- **Records shown**:

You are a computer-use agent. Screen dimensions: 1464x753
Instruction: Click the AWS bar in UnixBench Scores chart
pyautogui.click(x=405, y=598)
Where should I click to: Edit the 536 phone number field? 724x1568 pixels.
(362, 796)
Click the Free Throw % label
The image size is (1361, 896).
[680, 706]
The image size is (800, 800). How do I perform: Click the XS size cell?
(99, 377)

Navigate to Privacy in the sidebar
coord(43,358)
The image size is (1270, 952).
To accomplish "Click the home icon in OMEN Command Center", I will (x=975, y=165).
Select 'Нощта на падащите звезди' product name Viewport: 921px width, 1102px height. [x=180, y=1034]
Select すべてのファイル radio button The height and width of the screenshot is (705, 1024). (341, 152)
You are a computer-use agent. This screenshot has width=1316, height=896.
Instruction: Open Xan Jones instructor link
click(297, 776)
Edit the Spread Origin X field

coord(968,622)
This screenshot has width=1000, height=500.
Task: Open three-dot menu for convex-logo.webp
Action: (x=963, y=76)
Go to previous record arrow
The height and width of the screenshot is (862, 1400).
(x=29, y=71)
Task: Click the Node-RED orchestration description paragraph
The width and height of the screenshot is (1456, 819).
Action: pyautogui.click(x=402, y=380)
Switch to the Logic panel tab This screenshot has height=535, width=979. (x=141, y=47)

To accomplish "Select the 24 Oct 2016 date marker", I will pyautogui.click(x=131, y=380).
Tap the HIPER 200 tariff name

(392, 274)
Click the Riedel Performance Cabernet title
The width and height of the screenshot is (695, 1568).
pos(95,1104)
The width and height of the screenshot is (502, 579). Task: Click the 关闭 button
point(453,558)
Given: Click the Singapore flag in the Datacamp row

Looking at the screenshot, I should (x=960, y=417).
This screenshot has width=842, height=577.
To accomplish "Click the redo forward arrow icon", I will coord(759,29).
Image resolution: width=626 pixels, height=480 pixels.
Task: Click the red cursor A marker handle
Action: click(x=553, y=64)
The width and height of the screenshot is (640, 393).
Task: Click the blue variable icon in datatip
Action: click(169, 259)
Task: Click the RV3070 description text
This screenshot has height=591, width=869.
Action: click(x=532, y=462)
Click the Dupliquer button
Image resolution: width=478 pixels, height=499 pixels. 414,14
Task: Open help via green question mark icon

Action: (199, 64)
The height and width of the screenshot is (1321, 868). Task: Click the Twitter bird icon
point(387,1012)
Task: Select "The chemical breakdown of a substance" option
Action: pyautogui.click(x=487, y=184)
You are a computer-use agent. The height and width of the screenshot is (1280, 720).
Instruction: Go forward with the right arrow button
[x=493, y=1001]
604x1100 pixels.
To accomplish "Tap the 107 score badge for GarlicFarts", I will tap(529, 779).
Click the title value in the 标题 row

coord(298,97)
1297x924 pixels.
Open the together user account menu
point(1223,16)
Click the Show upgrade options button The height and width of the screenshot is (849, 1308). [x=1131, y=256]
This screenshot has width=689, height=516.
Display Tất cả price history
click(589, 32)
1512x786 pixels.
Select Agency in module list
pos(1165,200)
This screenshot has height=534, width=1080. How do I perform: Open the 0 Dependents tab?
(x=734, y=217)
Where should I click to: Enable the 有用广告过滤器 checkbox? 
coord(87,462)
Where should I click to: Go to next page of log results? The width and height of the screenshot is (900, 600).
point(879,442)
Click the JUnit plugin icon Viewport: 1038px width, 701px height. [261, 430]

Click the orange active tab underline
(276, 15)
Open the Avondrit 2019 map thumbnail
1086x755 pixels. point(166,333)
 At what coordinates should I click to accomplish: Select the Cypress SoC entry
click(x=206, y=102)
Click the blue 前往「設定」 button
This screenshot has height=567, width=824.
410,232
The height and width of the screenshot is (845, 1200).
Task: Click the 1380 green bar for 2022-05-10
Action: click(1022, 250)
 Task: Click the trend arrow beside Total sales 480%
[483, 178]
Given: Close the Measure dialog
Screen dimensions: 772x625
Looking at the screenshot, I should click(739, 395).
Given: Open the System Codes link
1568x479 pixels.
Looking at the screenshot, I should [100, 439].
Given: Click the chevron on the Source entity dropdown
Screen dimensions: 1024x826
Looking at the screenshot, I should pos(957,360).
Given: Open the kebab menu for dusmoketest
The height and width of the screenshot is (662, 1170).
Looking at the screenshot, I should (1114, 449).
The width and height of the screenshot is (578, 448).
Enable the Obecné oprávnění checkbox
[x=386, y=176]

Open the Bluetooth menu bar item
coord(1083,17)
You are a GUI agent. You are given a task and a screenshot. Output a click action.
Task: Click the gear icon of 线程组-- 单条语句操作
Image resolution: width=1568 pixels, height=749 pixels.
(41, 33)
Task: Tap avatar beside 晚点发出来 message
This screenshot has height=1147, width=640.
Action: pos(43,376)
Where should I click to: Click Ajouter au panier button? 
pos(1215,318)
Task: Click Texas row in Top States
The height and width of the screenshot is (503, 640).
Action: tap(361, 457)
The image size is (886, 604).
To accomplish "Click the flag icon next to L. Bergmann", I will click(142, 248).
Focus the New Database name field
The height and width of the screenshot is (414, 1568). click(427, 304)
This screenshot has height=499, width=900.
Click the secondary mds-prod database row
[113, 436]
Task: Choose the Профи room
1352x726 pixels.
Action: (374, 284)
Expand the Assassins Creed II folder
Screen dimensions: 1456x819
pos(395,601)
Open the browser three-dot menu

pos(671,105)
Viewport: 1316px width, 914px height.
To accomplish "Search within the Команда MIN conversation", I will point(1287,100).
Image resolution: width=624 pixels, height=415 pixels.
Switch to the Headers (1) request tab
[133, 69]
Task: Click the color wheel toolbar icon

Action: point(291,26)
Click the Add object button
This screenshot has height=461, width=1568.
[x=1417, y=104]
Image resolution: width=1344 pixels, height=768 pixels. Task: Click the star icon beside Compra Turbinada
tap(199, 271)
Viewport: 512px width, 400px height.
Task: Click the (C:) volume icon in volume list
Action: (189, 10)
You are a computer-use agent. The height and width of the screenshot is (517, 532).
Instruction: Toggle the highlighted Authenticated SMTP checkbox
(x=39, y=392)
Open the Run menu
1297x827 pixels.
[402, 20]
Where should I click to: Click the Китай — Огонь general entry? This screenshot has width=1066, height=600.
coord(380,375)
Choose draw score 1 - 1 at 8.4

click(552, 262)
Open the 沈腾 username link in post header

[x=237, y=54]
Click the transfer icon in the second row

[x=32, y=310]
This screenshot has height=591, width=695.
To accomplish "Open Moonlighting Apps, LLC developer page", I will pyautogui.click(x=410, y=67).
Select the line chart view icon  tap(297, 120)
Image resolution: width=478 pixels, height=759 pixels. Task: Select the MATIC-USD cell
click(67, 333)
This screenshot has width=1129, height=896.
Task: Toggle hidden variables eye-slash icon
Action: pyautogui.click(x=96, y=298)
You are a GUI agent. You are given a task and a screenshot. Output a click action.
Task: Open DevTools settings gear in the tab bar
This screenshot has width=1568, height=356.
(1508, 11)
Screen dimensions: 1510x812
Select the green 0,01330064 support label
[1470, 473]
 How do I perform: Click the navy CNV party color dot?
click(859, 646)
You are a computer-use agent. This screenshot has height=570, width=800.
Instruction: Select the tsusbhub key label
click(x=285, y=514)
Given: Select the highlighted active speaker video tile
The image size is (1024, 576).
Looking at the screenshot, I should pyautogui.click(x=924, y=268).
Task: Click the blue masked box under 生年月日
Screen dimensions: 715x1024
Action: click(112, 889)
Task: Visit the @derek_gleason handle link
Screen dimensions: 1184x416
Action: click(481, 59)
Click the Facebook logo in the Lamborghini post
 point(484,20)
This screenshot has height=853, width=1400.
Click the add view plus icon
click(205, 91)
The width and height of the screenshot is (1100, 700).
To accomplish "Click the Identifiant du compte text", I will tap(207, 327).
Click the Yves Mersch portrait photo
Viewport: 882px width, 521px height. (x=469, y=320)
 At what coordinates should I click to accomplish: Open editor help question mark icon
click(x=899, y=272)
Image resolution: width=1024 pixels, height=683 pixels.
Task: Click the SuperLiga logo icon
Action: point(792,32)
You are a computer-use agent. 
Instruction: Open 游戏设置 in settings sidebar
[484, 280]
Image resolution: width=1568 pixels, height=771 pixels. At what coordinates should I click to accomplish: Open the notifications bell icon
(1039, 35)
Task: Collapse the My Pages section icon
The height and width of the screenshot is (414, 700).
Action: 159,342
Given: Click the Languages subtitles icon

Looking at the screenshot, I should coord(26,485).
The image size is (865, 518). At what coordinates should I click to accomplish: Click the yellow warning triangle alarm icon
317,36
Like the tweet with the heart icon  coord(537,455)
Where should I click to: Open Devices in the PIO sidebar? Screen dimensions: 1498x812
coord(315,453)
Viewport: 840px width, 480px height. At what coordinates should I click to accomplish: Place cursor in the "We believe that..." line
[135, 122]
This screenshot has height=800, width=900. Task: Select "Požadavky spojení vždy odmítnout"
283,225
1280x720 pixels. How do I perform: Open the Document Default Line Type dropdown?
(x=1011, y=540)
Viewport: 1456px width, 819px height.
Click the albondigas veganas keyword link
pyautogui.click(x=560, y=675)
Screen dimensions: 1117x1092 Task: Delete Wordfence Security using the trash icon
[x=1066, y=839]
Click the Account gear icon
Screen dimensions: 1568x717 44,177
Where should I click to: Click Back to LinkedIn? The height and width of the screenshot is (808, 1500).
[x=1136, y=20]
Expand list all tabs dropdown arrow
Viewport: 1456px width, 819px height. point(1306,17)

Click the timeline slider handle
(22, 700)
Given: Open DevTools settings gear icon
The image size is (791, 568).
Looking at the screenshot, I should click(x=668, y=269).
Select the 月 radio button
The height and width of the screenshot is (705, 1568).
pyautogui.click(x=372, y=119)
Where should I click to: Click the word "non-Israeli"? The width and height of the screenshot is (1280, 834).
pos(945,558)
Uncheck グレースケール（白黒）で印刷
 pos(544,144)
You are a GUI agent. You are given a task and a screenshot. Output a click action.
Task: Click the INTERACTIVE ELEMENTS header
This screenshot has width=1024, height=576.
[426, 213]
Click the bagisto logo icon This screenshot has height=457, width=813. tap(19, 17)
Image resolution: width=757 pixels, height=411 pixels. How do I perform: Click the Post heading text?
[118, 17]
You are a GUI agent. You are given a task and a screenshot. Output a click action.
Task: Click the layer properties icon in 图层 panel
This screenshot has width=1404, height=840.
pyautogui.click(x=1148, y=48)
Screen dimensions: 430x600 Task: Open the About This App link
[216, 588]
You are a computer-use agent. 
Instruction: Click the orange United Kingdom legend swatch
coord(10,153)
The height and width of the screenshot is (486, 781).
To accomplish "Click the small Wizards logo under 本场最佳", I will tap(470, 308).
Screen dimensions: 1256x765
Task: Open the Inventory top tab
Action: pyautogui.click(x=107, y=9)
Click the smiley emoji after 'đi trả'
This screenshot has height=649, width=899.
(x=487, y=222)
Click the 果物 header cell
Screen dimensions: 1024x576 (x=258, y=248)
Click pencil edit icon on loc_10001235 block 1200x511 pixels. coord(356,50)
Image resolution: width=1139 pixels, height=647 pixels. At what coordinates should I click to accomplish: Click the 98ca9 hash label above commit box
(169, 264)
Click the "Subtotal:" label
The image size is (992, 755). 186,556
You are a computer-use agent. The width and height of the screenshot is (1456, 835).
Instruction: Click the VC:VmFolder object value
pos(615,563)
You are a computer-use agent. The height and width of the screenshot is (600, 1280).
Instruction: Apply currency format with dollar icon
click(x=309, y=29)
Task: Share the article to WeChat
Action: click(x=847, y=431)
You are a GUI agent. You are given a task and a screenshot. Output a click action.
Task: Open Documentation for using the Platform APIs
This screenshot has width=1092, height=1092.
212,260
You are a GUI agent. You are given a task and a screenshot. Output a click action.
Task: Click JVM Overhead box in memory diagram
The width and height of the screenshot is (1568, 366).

- **What is required**: Reproduce everything from the start of the lines down to the one containing "(x=29, y=71)", changing "Instruction" to "Command" wherever it occurs and leaving all else unaltered.

- **Output for this task**:
You are a computer-use agent. Screen dimensions: 1464x753
Command: Click the AWS bar in UnixBench Scores chart
pyautogui.click(x=405, y=598)
Where should I click to: Edit the 536 phone number field? 724x1568 pixels.
(362, 796)
Click the Free Throw % label
The image size is (1361, 896).
[680, 706]
The image size is (800, 800). How do I perform: Click the XS size cell?
(99, 377)

Navigate to Privacy in the sidebar
coord(43,358)
The image size is (1270, 952).
To accomplish "Click the home icon in OMEN Command Center", I will (x=975, y=165).
Select 'Нощта на падащите звезди' product name Viewport: 921px width, 1102px height. [x=180, y=1034]
Select すべてのファイル radio button The height and width of the screenshot is (705, 1024). (341, 152)
You are a computer-use agent. This screenshot has width=1316, height=896.
Command: Open Xan Jones instructor link
click(297, 776)
Edit the Spread Origin X field

coord(968,622)
This screenshot has width=1000, height=500.
Task: Open three-dot menu for convex-logo.webp
Action: (x=963, y=76)
Go to previous record arrow
The height and width of the screenshot is (862, 1400).
(x=29, y=71)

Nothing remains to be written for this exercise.